[Collected data]
● ● ● ●

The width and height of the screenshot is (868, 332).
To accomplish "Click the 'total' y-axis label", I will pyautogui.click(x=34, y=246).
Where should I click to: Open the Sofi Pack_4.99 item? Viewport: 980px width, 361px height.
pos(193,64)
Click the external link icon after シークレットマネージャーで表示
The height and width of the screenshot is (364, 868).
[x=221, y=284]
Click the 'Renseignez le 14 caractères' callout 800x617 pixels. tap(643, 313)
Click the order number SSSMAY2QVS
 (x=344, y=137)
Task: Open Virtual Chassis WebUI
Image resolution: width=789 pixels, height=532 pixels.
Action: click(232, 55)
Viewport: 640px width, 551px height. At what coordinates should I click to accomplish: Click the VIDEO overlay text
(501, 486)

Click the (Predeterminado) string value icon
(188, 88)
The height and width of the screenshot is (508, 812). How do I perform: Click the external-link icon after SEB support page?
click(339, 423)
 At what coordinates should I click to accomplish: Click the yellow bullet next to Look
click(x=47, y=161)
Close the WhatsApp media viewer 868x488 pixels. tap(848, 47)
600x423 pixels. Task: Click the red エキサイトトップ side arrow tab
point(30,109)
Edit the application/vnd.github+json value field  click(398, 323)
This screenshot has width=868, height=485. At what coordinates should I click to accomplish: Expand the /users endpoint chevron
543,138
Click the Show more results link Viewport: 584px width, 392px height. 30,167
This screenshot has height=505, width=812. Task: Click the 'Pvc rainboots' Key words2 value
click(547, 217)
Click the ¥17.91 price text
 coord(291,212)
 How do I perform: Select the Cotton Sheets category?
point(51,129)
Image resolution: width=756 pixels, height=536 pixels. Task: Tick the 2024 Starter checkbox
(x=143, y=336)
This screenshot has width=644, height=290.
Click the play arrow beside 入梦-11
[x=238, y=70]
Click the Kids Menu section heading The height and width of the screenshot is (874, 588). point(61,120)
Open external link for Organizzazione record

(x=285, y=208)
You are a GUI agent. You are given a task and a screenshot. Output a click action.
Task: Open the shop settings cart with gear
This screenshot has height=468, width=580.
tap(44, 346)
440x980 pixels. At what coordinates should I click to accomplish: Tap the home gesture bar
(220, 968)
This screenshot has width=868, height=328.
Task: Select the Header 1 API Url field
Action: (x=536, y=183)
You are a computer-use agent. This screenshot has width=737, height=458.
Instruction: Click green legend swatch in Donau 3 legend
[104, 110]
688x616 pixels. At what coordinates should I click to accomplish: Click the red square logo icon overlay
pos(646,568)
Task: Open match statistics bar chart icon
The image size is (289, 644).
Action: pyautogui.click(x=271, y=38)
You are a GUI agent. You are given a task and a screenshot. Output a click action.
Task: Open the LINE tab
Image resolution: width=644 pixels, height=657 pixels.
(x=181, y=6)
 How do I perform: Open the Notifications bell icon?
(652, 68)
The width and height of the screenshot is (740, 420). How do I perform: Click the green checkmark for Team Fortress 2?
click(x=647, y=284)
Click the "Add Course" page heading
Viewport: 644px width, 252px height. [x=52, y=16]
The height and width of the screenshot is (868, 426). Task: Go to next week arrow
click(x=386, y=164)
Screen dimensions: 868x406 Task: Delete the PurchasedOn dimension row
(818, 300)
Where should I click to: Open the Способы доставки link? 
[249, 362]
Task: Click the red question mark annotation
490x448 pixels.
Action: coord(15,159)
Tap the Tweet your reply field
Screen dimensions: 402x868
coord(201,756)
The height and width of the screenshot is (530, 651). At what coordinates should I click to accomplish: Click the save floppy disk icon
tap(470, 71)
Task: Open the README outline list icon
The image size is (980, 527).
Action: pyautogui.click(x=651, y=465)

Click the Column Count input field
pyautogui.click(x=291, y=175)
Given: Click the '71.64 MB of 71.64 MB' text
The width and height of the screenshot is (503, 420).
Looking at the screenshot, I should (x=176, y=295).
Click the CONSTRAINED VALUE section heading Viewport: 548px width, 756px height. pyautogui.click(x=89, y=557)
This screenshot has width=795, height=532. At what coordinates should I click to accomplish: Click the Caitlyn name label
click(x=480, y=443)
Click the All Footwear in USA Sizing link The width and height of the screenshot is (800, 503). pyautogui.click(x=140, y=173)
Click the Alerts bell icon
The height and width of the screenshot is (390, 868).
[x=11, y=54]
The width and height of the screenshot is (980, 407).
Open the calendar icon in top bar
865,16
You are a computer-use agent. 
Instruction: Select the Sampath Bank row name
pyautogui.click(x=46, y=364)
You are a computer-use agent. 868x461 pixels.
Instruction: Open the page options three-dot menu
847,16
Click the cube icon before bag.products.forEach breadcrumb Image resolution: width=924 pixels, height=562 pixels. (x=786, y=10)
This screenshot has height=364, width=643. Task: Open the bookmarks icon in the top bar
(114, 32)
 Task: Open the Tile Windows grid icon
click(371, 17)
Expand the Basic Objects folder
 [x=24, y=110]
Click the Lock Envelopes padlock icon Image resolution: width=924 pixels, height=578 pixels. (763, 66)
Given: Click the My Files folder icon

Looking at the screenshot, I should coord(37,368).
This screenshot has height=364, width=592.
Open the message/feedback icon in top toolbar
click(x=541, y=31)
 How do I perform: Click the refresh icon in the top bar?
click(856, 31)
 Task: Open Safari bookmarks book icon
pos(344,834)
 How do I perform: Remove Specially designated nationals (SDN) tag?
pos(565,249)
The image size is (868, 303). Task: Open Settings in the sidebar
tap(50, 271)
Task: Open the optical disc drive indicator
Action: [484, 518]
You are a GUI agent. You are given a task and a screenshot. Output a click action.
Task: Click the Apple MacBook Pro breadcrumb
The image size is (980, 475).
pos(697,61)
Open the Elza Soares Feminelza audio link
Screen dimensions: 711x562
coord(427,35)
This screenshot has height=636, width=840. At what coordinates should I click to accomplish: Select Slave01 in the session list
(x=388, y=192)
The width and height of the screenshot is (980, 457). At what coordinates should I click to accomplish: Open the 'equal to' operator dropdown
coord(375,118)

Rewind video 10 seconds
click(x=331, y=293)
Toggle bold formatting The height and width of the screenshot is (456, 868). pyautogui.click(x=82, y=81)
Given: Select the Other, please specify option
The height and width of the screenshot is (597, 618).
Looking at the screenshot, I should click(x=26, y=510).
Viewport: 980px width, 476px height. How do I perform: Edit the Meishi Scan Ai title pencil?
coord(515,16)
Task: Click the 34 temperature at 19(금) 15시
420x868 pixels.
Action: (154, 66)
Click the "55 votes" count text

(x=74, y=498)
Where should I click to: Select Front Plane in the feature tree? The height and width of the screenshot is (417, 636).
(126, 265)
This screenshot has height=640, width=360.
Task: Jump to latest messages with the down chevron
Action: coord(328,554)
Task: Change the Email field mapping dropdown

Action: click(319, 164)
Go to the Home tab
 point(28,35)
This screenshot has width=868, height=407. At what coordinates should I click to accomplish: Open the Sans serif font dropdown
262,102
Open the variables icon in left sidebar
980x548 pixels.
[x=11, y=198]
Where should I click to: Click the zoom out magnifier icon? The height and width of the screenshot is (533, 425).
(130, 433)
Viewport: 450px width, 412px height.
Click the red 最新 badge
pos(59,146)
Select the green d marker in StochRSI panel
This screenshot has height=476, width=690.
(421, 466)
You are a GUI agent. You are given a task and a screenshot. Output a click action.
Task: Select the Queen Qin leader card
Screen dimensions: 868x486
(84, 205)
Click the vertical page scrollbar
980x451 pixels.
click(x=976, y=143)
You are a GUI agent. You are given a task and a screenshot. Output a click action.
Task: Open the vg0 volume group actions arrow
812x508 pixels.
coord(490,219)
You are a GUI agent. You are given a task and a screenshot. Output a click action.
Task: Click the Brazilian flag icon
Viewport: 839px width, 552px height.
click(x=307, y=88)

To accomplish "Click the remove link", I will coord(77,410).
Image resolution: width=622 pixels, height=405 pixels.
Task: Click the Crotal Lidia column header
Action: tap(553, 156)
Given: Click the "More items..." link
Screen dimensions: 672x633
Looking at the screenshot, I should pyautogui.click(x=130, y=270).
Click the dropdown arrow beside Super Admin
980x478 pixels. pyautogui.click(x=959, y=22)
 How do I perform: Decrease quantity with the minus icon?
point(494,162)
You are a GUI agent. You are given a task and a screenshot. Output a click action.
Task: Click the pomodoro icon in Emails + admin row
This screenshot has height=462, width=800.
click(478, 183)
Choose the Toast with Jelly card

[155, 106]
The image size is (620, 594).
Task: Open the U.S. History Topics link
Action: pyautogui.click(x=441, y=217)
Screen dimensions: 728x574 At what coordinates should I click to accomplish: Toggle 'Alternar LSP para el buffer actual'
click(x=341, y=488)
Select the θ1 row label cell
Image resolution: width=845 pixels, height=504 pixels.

● ● ● ●

**What the task asks:** Take every line above that includes the string "computer" and return it.

**Task answer:**
You are a computer-use agent. This screenshot has width=737, height=458.
You are a computer-use agent. 
You are a computer-use agent. 868x461 pixels.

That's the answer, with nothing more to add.